▸ To do:
Restate the records below exactly. Pictures are not part of the copy.

▸ Information provided:
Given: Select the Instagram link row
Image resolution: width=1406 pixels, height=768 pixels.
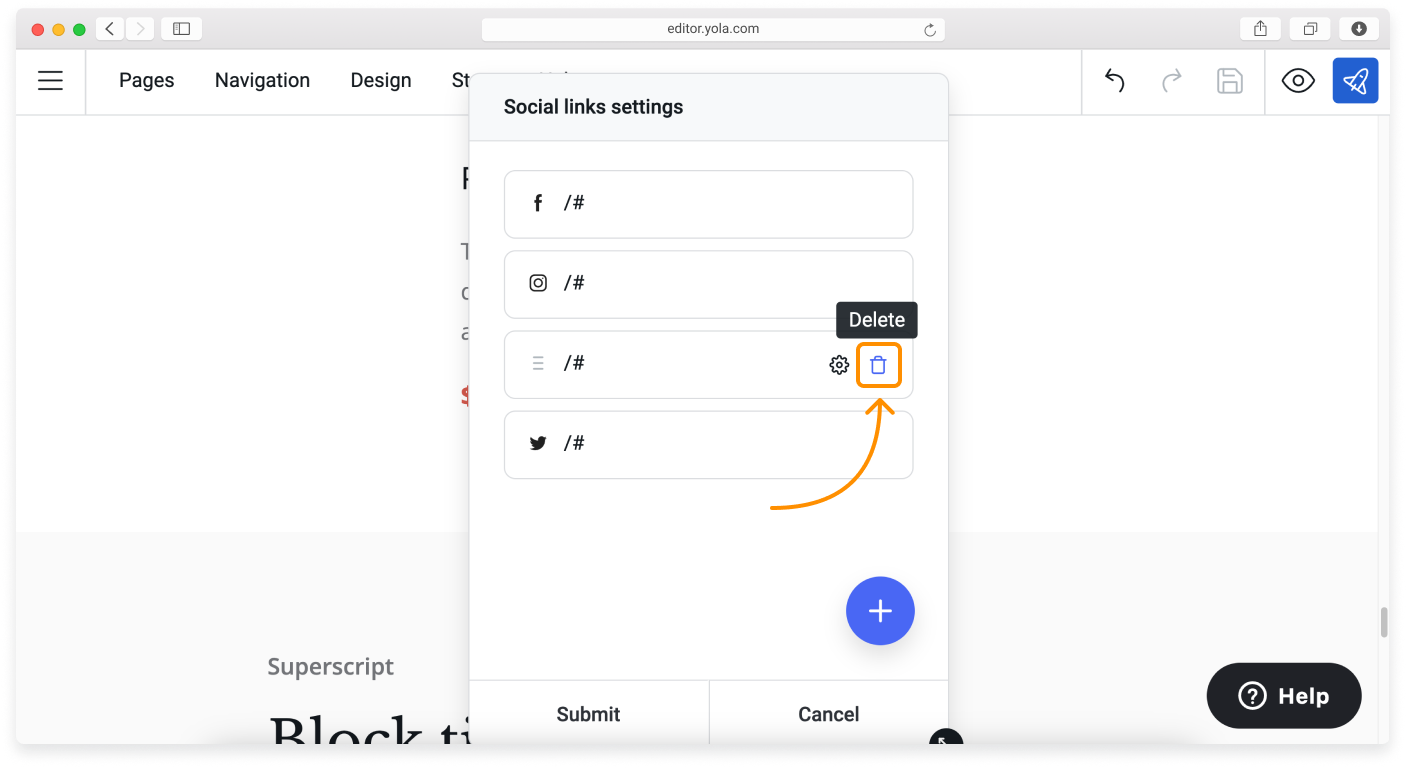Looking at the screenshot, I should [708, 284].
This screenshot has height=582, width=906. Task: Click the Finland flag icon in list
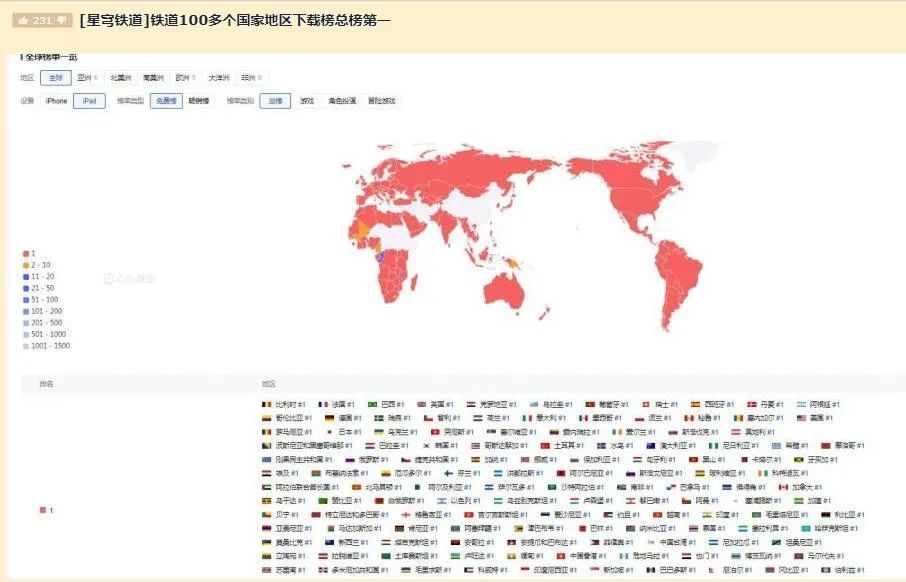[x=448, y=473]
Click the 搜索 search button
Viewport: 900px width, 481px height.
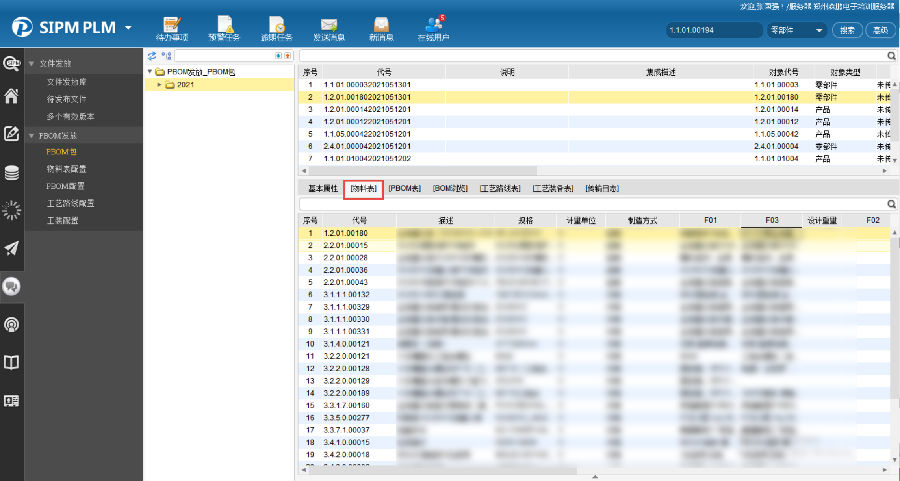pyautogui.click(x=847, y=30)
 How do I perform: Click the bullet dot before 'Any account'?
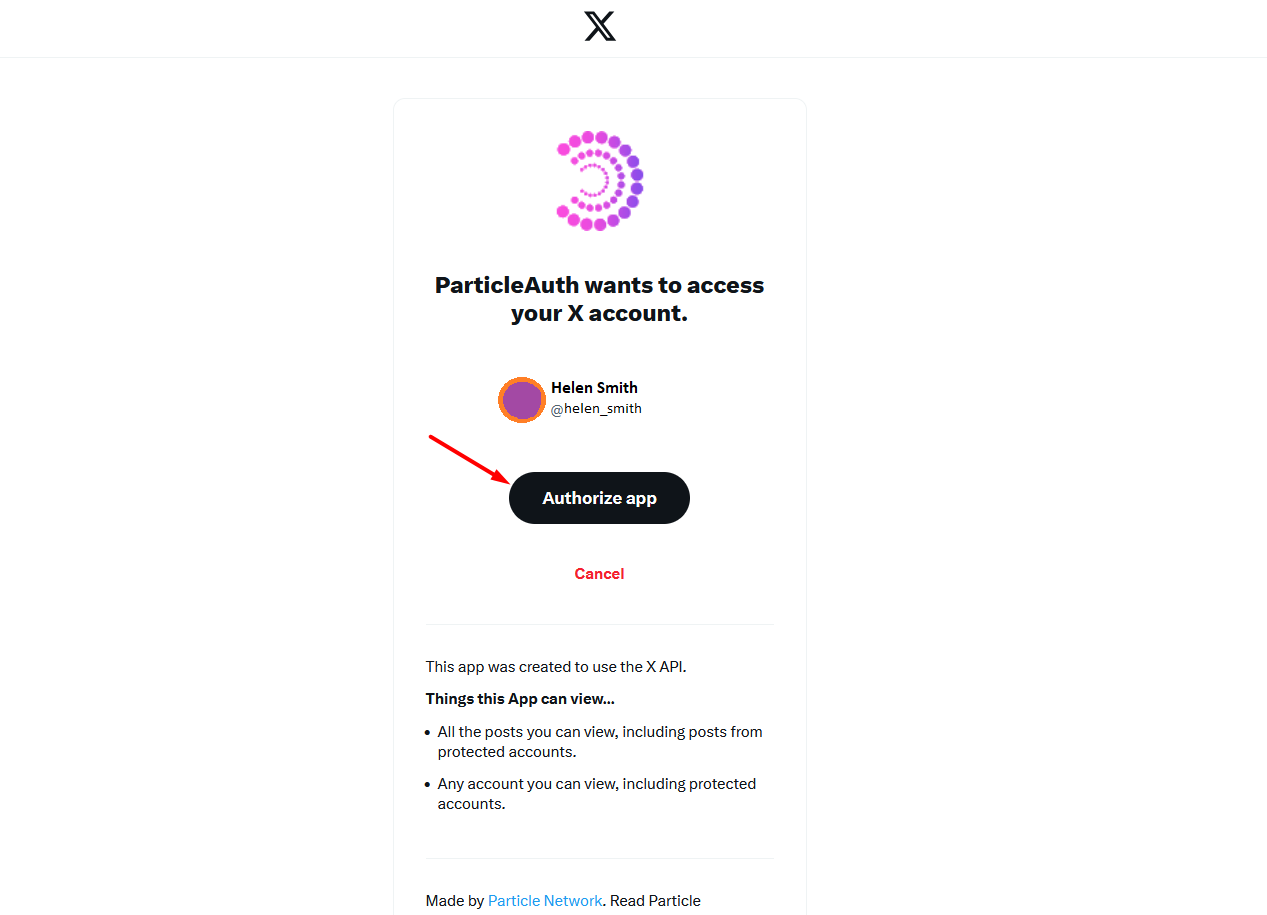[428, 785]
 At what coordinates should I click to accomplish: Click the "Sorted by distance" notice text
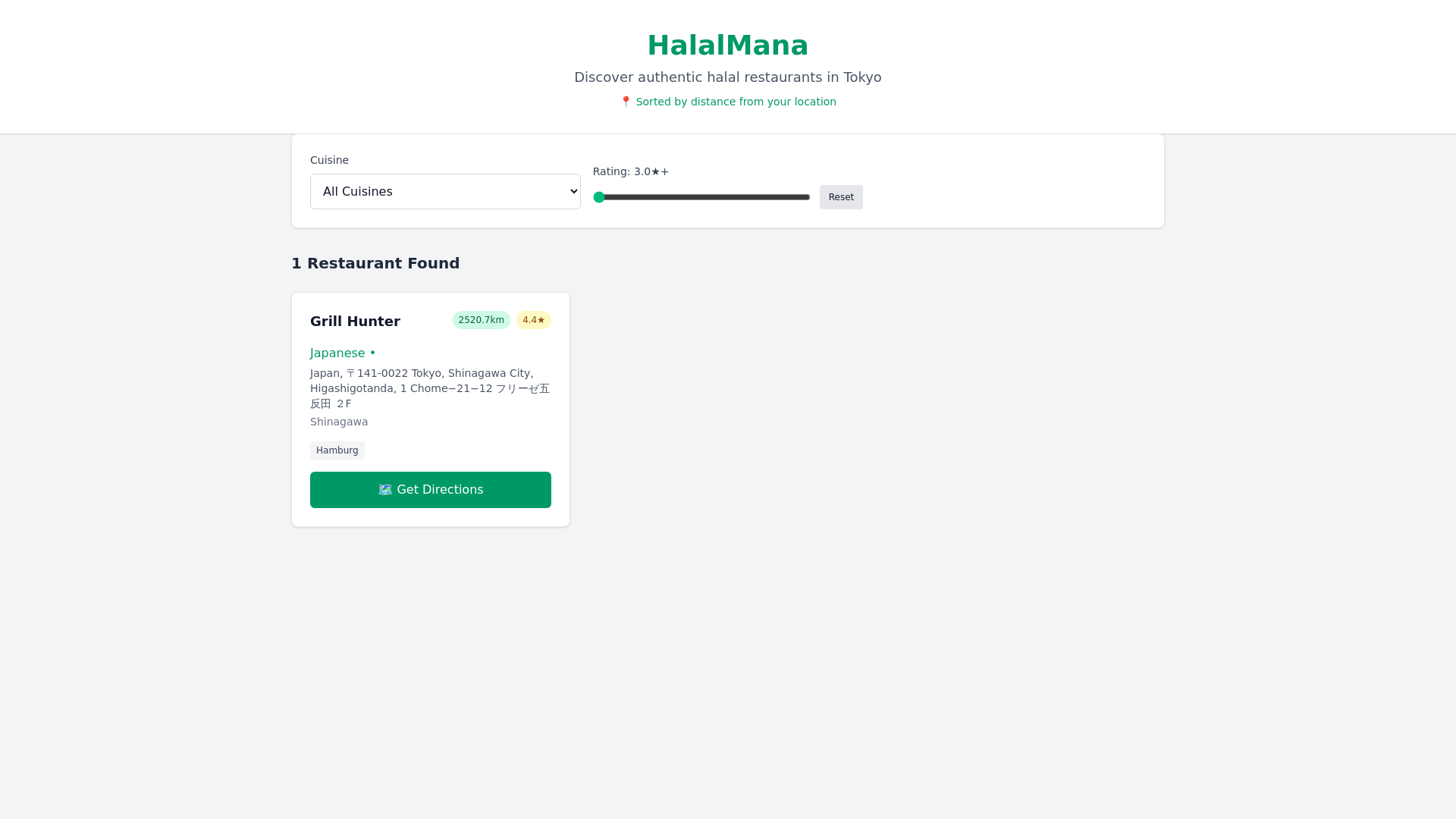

▸ Reply to the exercise:
Given: Select the Instagram link row
Image resolution: width=1406 pixels, height=768 pixels.
Looking at the screenshot, I should [708, 284].
This screenshot has height=582, width=906. Task: Click the Finland flag icon in list
[x=448, y=473]
Click the 搜索 search button
Viewport: 900px width, 481px height.
pyautogui.click(x=847, y=30)
 How do I perform: Click the bullet dot before 'Any account'?
[428, 785]
 At what coordinates should I click to accomplish: Click the "Sorted by distance" notice text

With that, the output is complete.